#### PASSAGE TO READ

For more information on recommended architectures for Microsoft AD on OCI please go through this blog.

DNS “hub-and-spoke”

We saw above that a DNS hub and spoke topology is recommended. What does that mean, exactly? The configuration varies a little, depending on the type of DNS resolver that you use. Let’s see the two major options.

OCI DNS

If you use OCI DNS, each VCN will know about only the private zones of the subnets deployed inside it. Sure, you can add the private views of all other VCNs in the region, but that path does not fix resolution for your private domains outside of OCI and it becomes cumbersome as you add new VCNs to the environment. So, the alternative is this:
1) Choose a VCN from the region to act as the DNS HUB. Typically, it’s the network hub VCN, where you have a firewall, but there may be cases where you do not have one so it can be any VCN that has network connectivity to all other VCNs and to your remote DNS servers. To make it act as a DNS hub you need to:
– Attach all Private Views in the region so the resolver in that VCN can resolve any host from the region.
– Deploy Resolver Endpoints, both Forwarder and Listener, in any subnet of the VCN.
– Create conditional forwarding rules in the Resolver for any private zones outside of OCI, with target your remote DNS resolvers.
– Create conditional forwarding rules in the Resolver for any private zones in other OCI regions, with target the Listener endpoint of that region’s Hub.

2) Every other VCN in the region becomes a DNS Spoke. This means you need to:
– Deploy a Resolver endpoint type Forwarder.
– Create a single forward rule with all domains targeting the HUB Listener.
The spoke VCN Resolver will resolve internally any local zone and query the Hub for everything else, like other VCNs zones, zones outside of OCI or zones in a different OCI region.

Your AD/DNS servers

If you use your own DNS servers, you should put two of them in a VCN which will become the DNS Hub. Every VM in OCI will use the two servers as DNS Resolvers through the custom DHCP Options.
Here are some high-level steps:
– Deploy two Virtual Machines that have your application running (MS AD, Bind, Infoblox (link: https://docs.infoblox.com/space/vniosoci/35443534/About+Infoblox+vNIOS+for+Oracle+Cloud+Infrastructure) etc.). Make sure you have them in different ADs or FDs.

########
#### WORKING DATA

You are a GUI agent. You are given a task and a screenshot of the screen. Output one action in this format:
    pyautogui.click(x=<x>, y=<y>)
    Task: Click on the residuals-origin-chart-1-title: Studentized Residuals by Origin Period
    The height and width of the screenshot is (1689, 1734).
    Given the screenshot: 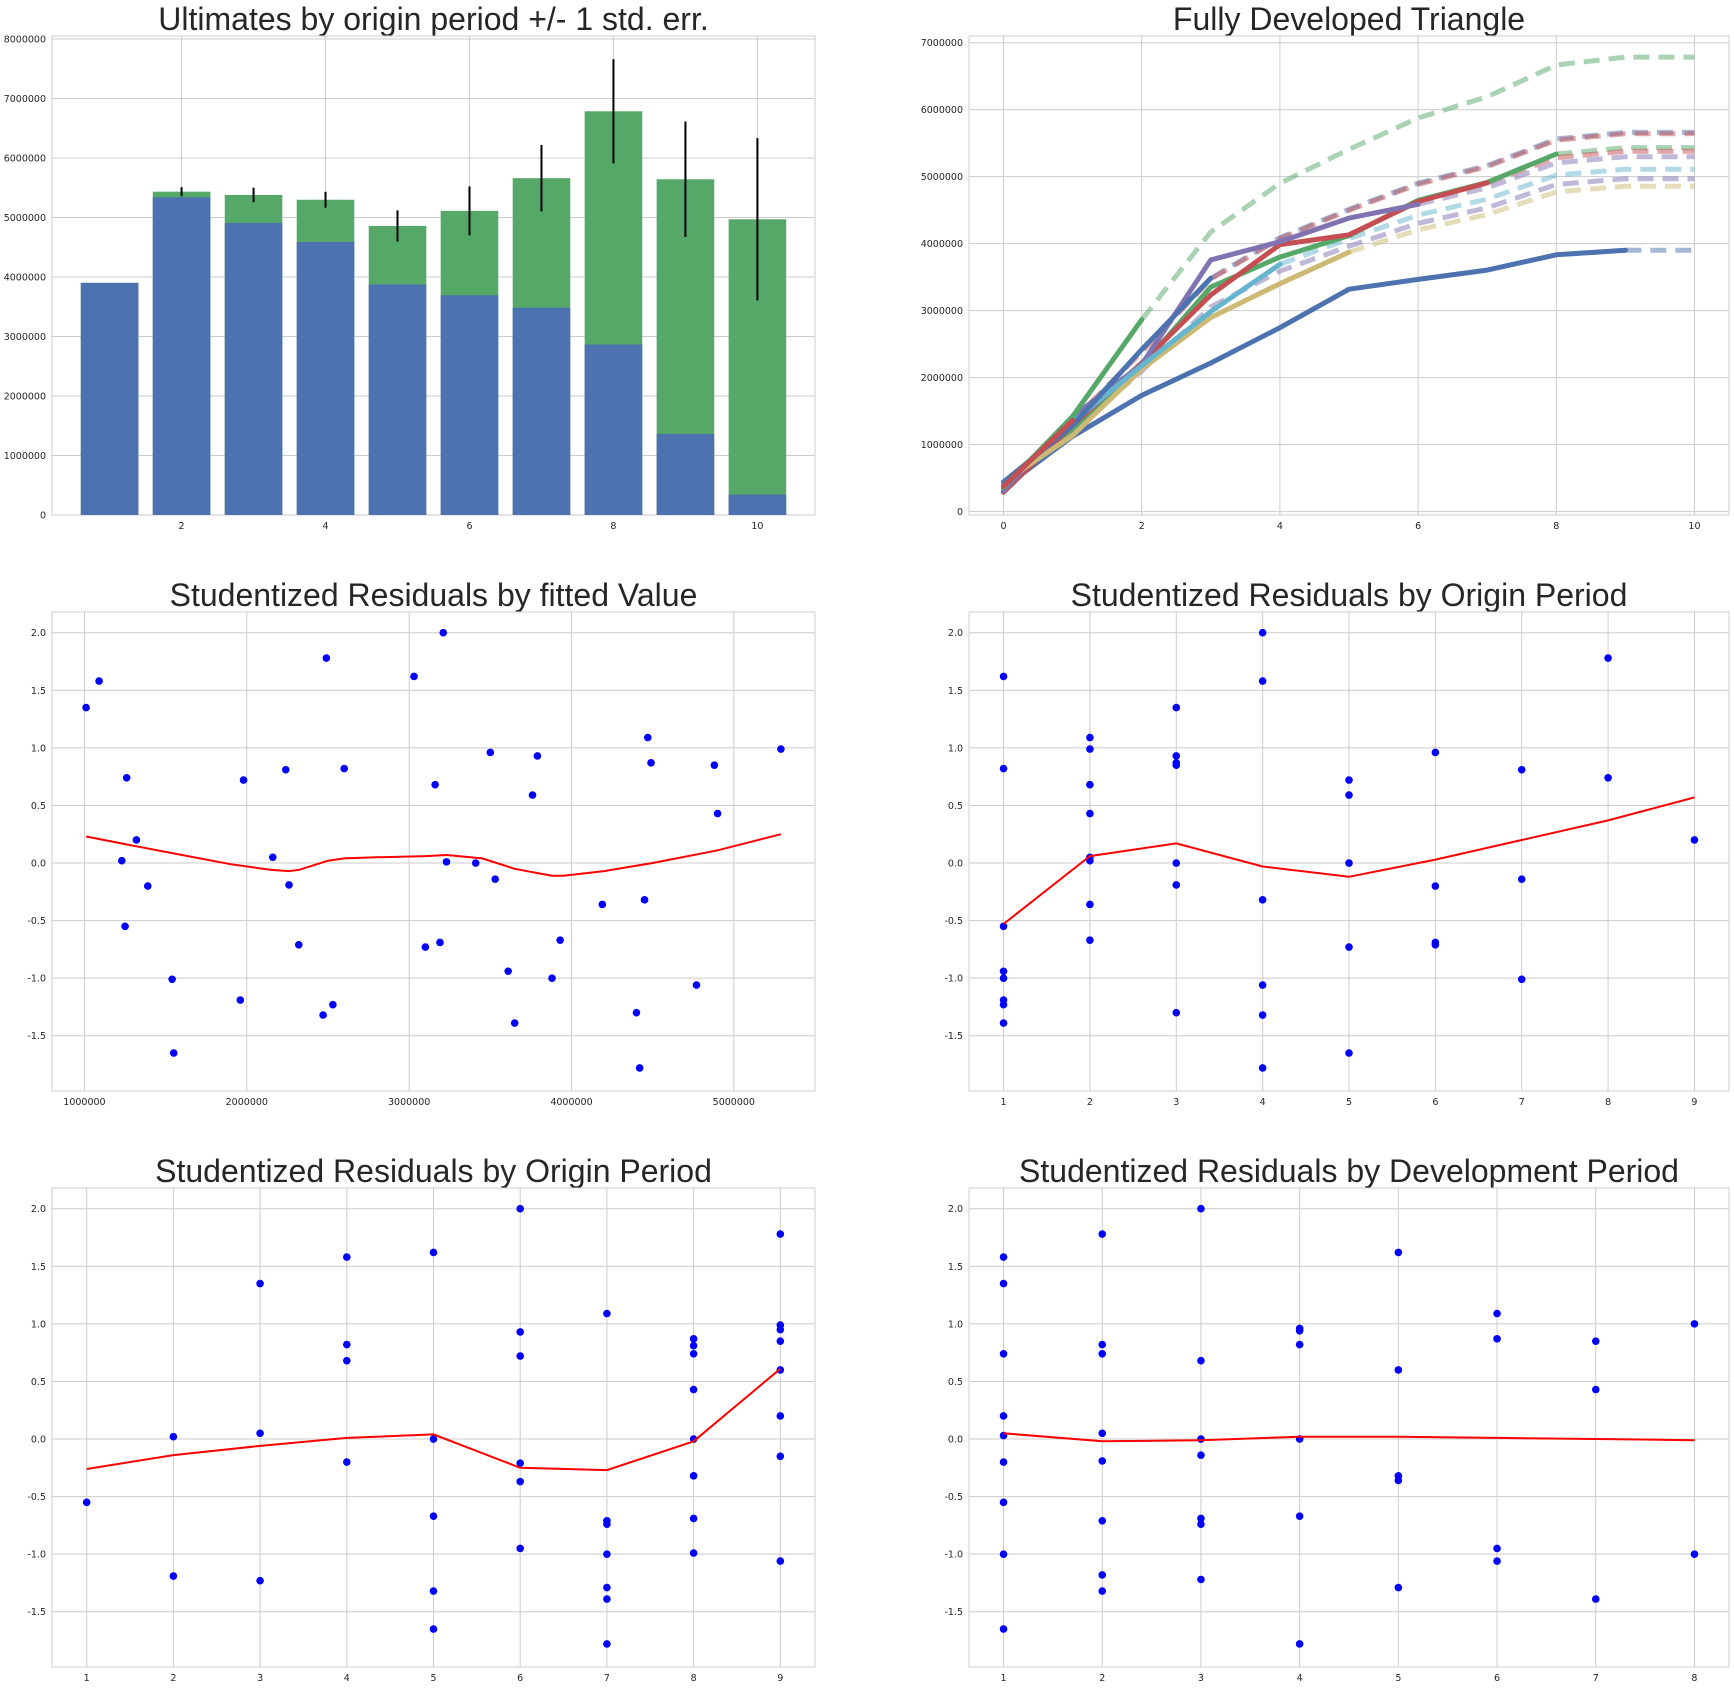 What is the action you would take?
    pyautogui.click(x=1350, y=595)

########

• _PROBLEM 1_
List every action the DNS hub-and-spoke text says is needed to make a VCN act as the DNS hub.
• _PROBLEM 2_
Transcribe the part of the data records that opens with their first line and closes with the line containing "Task: Click on", with both of those lines included.

• _ANSWER AREA 1_
- Attach all Private Views in the region so the resolver in that VCN can resolve any host from the region.
- Deploy Resolver Endpoints, both Forwarder and Listener, in any subnet of the VCN.
- Create conditional forwarding rules in the Resolver for any private zones outside of OCI, with target your remote DNS resolvers.
- Create conditional forwarding rules in the Resolver for any private zones in other OCI regions, with target the Listener endpoint of that region's Hub.

• _ANSWER AREA 2_
You are a GUI agent. You are given a task and a screenshot of the screen. Output one action in this format:
    pyautogui.click(x=<x>, y=<y>)
    Task: Click on the residuals-origin-chart-1-title: Studentized Residuals by Origin Period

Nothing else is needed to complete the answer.